-- Challenge --
Copy the listing below word for word, from its first line down through the line that contains "[x=282, y=182]".

-- Listed records --
+---+

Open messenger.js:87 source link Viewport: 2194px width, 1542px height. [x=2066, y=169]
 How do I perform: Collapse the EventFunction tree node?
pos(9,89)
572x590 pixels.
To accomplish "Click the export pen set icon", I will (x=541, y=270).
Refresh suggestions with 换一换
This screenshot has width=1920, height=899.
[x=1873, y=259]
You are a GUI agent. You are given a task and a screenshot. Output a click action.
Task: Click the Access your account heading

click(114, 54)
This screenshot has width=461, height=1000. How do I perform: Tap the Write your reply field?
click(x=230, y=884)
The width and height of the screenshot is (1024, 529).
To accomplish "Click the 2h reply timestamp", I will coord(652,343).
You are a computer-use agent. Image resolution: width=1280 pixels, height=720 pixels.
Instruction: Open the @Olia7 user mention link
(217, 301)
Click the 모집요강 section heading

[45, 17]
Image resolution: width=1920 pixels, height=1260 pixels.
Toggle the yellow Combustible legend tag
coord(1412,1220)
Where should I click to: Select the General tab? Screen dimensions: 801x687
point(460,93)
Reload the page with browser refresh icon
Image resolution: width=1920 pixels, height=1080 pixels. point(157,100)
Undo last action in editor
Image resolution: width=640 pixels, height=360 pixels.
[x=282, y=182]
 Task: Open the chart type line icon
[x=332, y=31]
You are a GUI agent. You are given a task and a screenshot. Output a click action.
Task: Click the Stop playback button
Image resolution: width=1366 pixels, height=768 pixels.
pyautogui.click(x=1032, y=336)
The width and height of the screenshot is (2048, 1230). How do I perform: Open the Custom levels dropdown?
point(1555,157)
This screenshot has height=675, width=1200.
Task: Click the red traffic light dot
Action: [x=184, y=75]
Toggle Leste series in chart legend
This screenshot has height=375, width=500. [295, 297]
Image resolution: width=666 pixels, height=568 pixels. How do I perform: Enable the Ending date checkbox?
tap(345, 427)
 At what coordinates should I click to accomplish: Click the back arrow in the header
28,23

+---+

-- Answer --
Open messenger.js:87 source link Viewport: 2194px width, 1542px height. [x=2066, y=169]
 How do I perform: Collapse the EventFunction tree node?
pos(9,89)
572x590 pixels.
To accomplish "Click the export pen set icon", I will (x=541, y=270).
Refresh suggestions with 换一换
This screenshot has width=1920, height=899.
[x=1873, y=259]
You are a GUI agent. You are given a task and a screenshot. Output a click action.
Task: Click the Access your account heading

click(114, 54)
This screenshot has width=461, height=1000. How do I perform: Tap the Write your reply field?
click(x=230, y=884)
The width and height of the screenshot is (1024, 529).
To accomplish "Click the 2h reply timestamp", I will coord(652,343).
You are a computer-use agent. Image resolution: width=1280 pixels, height=720 pixels.
Instruction: Open the @Olia7 user mention link
(217, 301)
Click the 모집요강 section heading

[45, 17]
Image resolution: width=1920 pixels, height=1260 pixels.
Toggle the yellow Combustible legend tag
coord(1412,1220)
Where should I click to: Select the General tab? Screen dimensions: 801x687
point(460,93)
Reload the page with browser refresh icon
Image resolution: width=1920 pixels, height=1080 pixels. point(157,100)
Undo last action in editor
Image resolution: width=640 pixels, height=360 pixels.
[x=282, y=182]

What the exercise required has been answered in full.